2 Tips for Feeding Your 9- to 12-Month-Old
You’re doing your best to fill that cute little belly with a variety of healthy baby foods, and your baby may already be exploring bites from the family meals. Great job! Eventually your little one will ditch the mashed foods completely, but they need your help to get there.
Here are 2 important things you need to know about feeding your older baby and providing nutritious baby drinks.
Give your baby a seat at the family table
By 9 months, your baby is probably eating a combination of mashed and finger foods. Now is the time to introduce dishes from the family table so everyone is eating the same thing. Have your little one start eating some of the same foods as the rest of the family. You might need to make some adjustments, like cutting up the food a little more or making sure the foods are soft enough to chew. This teaches your baby that family meals are where everyone eats the same foods and enjoys each other’s company.

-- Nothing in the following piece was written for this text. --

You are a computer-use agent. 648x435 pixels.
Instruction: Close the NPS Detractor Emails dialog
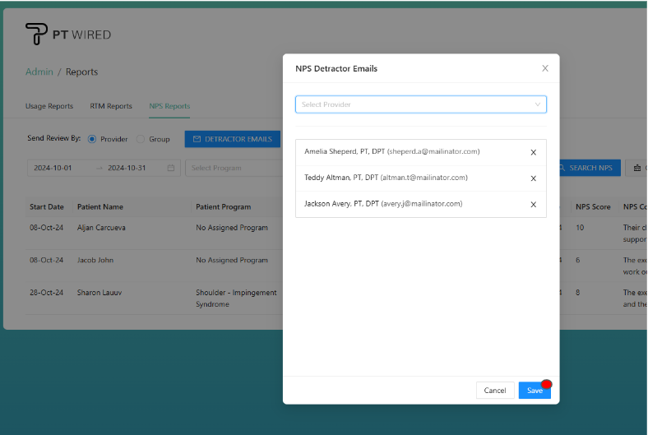click(x=544, y=68)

Be patient. It's important to follow your baby’s readiness signs, aiming to transition to family meals by 1 year of age. Let their taste buds get used to the good stuff—as in good for them. By keeping the desserts and sweets out of sight for now, you’re helping your child grow into a healthy eater.

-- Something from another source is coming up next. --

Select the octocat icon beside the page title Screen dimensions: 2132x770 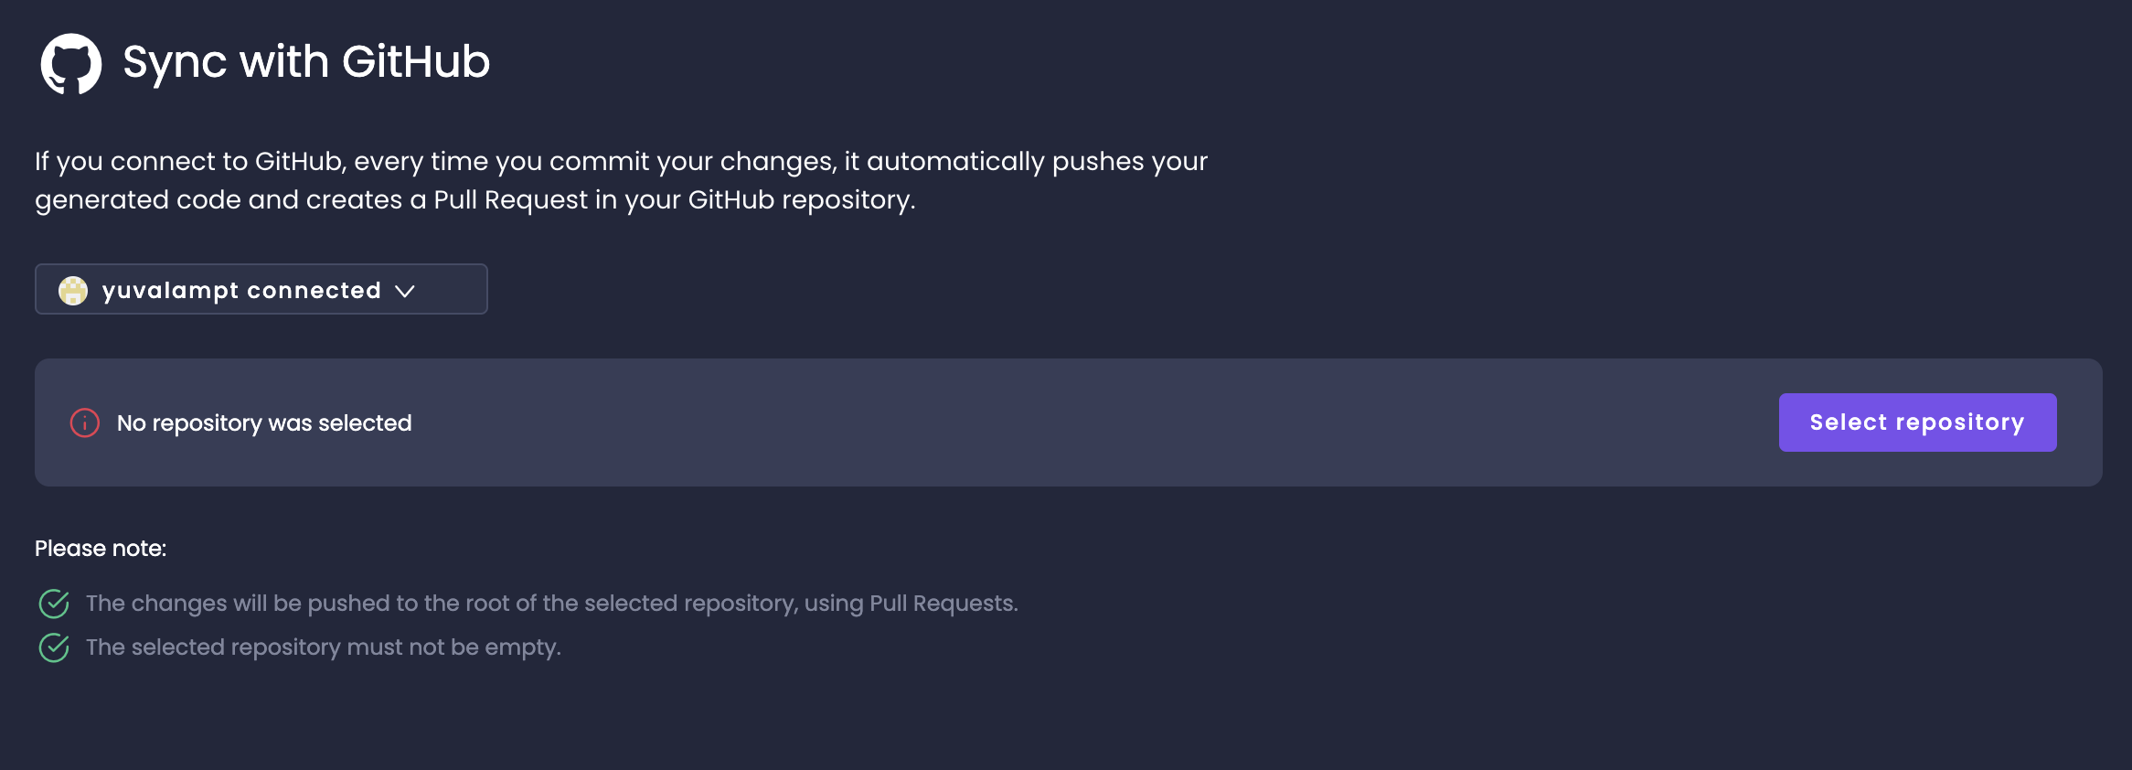click(71, 62)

Stick to healthy baby drinks
Breastmilk or infant formula will continue to provide your baby’s essential nutrition, but you can start getting them ready to drink from an open cup with a few sips of water at mealtimes (with your help of course). It’s good practice for your baby’s developmental growth, and they will probably get a kick out of it too!
It may be tempting to offer your child juice, but remember even 100% juice contains as much sugar as soda. And all that sugar can lead to diarrhea, diaper rash and tooth decay—not to mention a preference for sweet drinks. If you are already giving your baby juice, we recommend watering it down (with more water and less juice each time), and serving it only in an open cup with meals (not in the sippy because it's even worse for their teeth).
As for other kinds of milk—cow’s milk, almond milk, soy milk, etc.—your baby’s digestive system is still not ready to handle them. Stick to breastmilk or infant formula until after their first birthday.